(Saved data entries)
= = = =
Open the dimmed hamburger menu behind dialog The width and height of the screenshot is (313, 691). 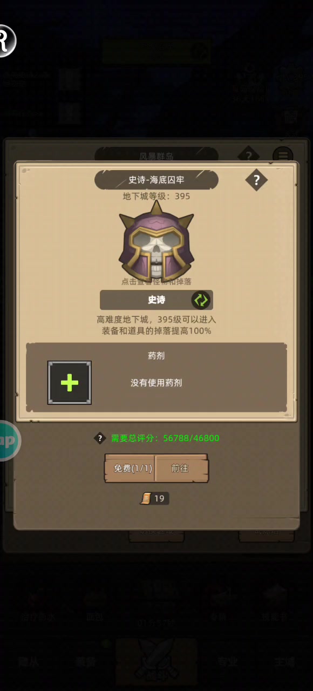click(283, 155)
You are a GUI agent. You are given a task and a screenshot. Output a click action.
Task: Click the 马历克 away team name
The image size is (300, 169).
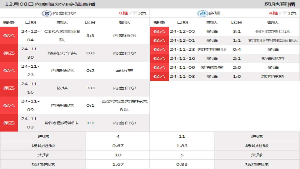(x=125, y=71)

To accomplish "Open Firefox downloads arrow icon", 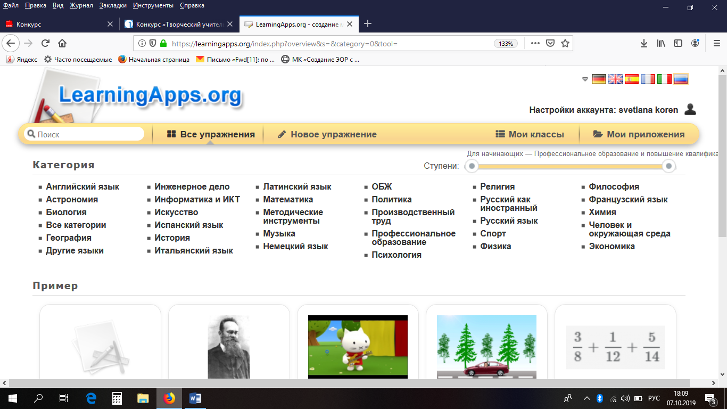I will pyautogui.click(x=643, y=44).
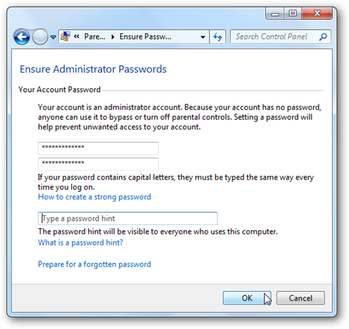
Task: Click the OK button
Action: (247, 298)
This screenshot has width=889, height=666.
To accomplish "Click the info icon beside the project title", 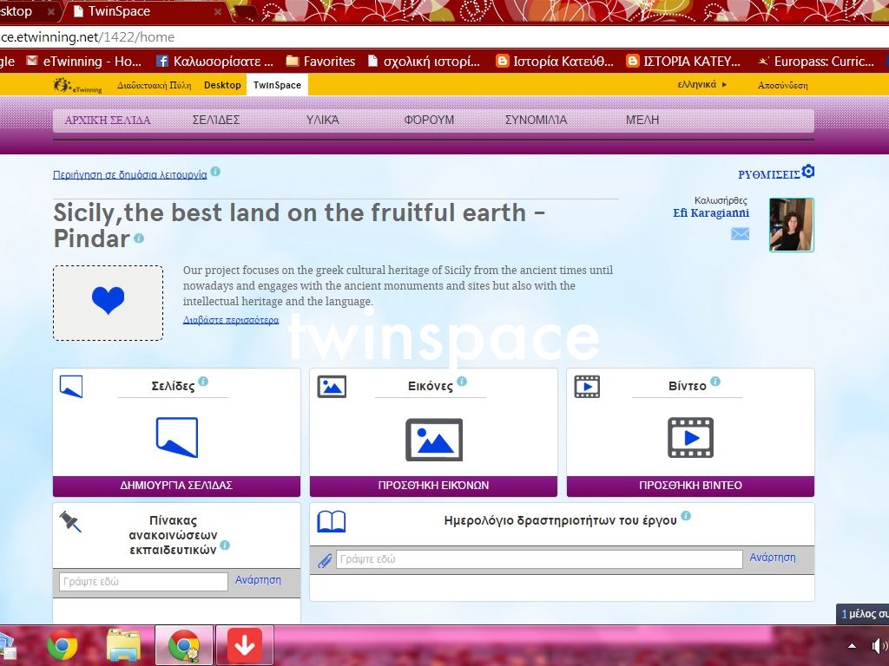I will click(139, 238).
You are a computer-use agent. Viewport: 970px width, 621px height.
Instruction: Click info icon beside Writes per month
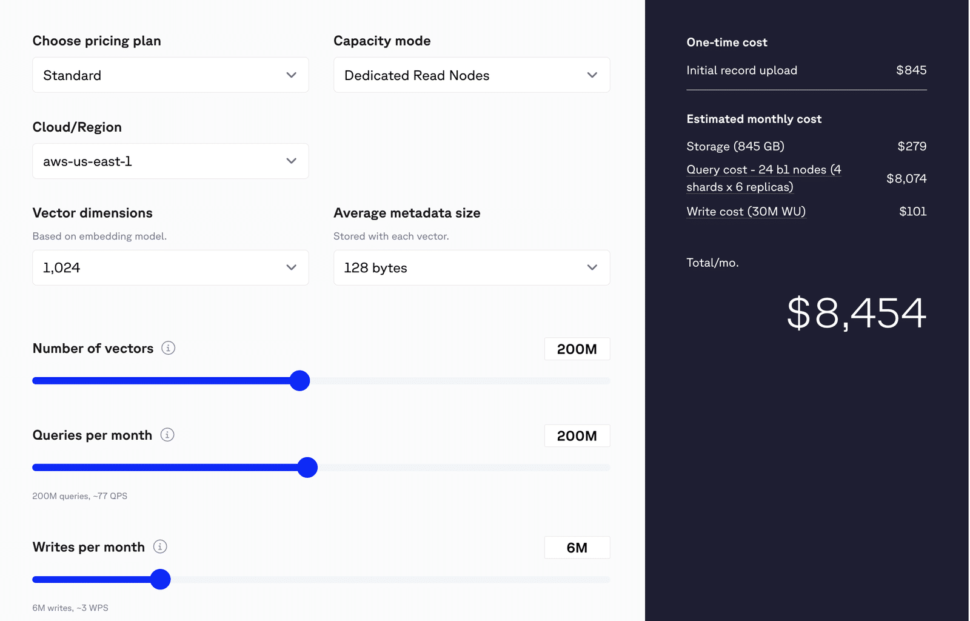tap(160, 546)
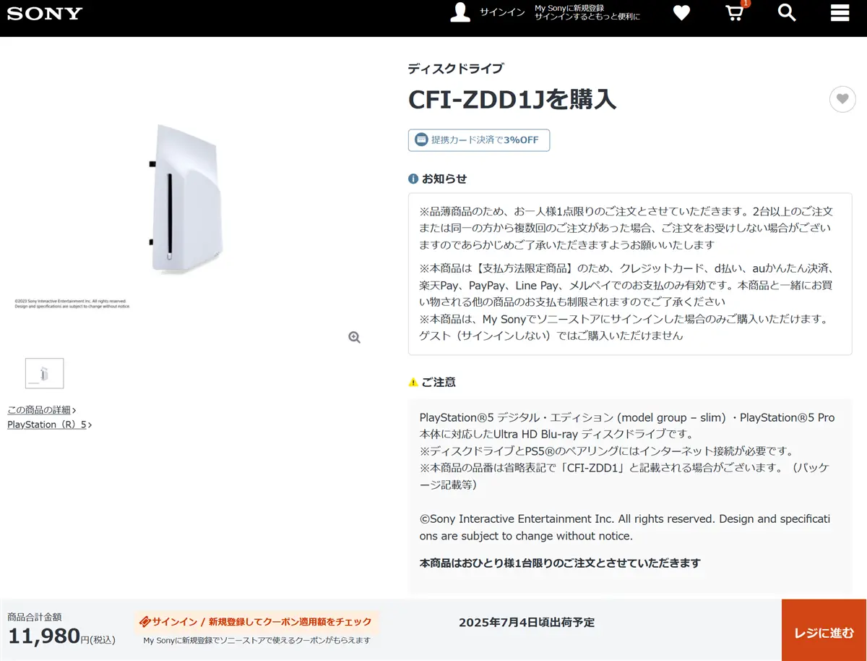Open the favorites heart icon in header
Image resolution: width=867 pixels, height=661 pixels.
pyautogui.click(x=681, y=12)
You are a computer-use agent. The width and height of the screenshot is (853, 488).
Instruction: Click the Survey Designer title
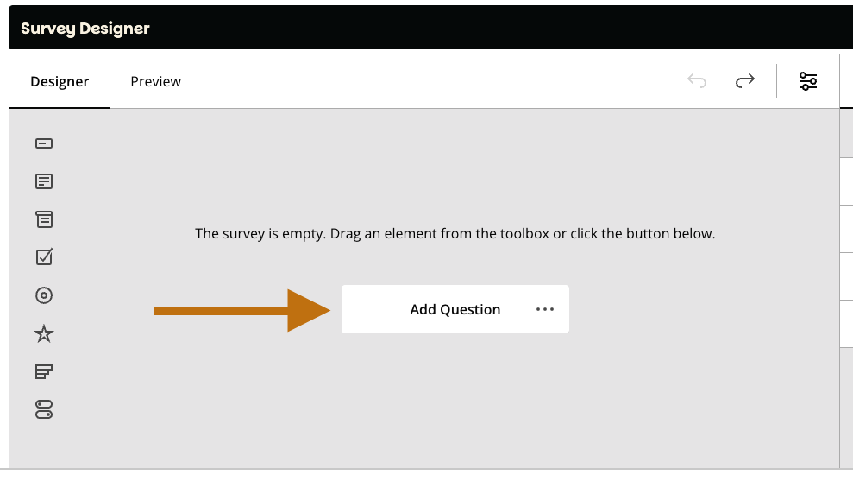[85, 29]
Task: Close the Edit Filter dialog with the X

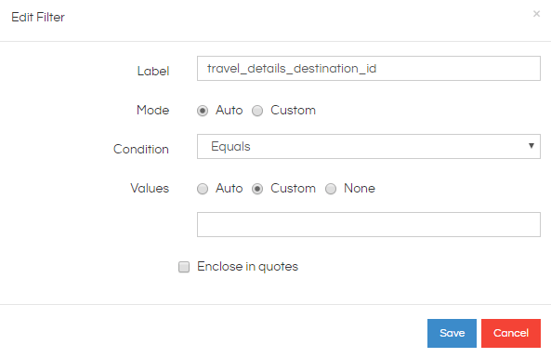Action: [536, 14]
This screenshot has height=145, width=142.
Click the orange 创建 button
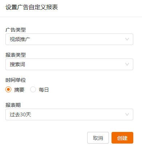tap(122, 138)
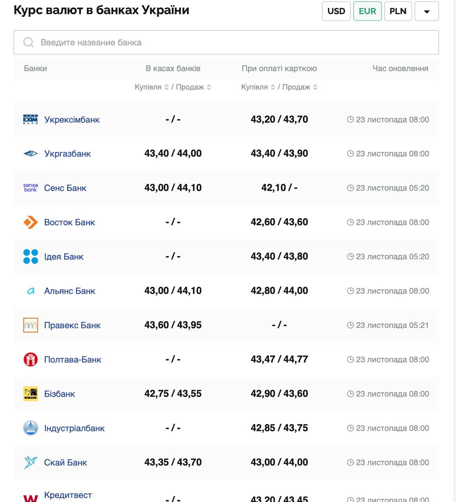Focus the bank name search field
Viewport: 456px width, 502px height.
coord(226,42)
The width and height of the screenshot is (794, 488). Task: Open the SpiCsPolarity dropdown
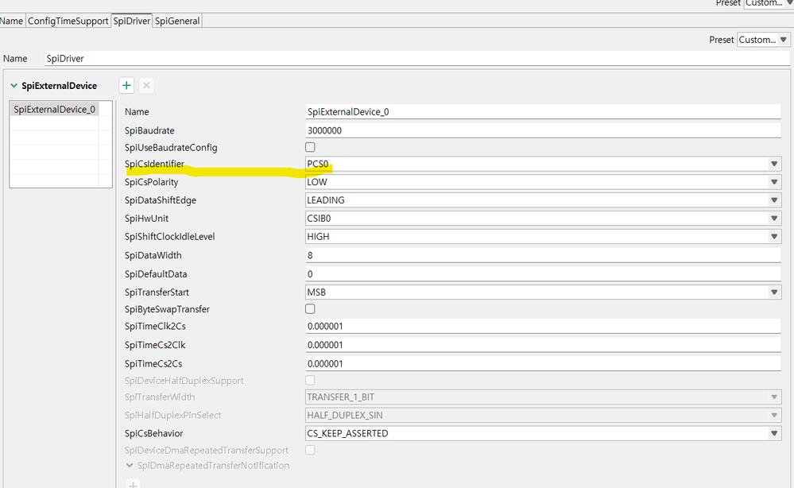[x=774, y=182]
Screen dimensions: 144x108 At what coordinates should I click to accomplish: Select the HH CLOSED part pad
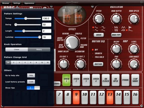tap(106, 80)
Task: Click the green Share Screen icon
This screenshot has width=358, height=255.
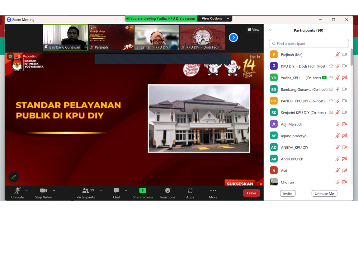Action: coord(143,191)
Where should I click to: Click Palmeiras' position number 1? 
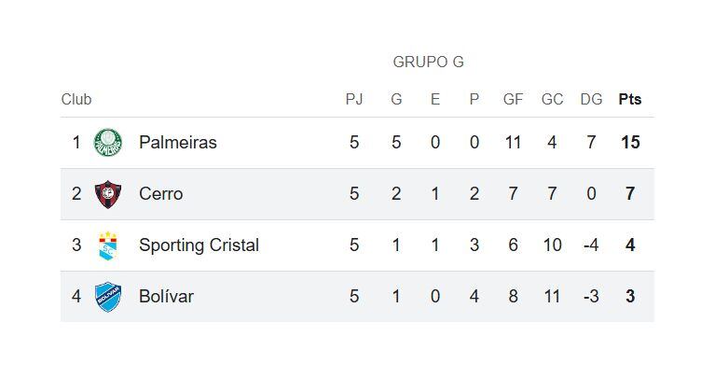coord(76,143)
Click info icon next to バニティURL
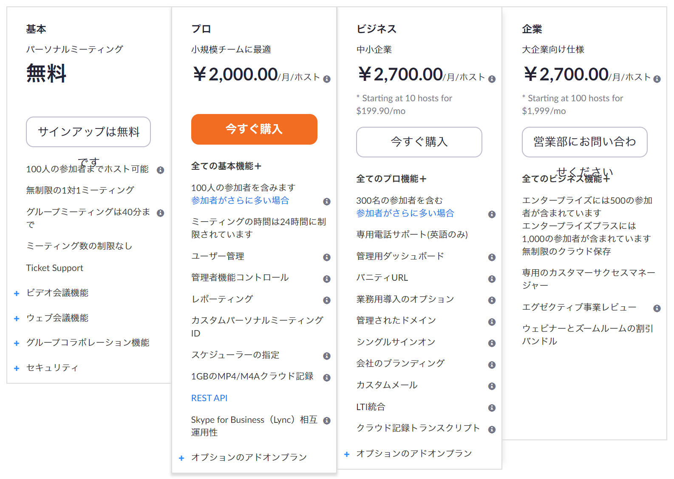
= = = =
▶ _Problem details_
Set down exactly, and only, the lines from the one containing "Screen dimensions: 144x108" through the last line of the entries. Pictures do not belong in the copy.

▶ _Result of this task_
Screen dimensions: 144x108 At what coordinates should I click to accomplish: Select the HH CLOSED part pad
tap(106, 80)
Task: Click the green Share Screen icon
This screenshot has width=358, height=255.
Action: coord(143,191)
Where should I click to: Click Palmeiras' position number 1? 
coord(76,143)
Click info icon next to バニティURL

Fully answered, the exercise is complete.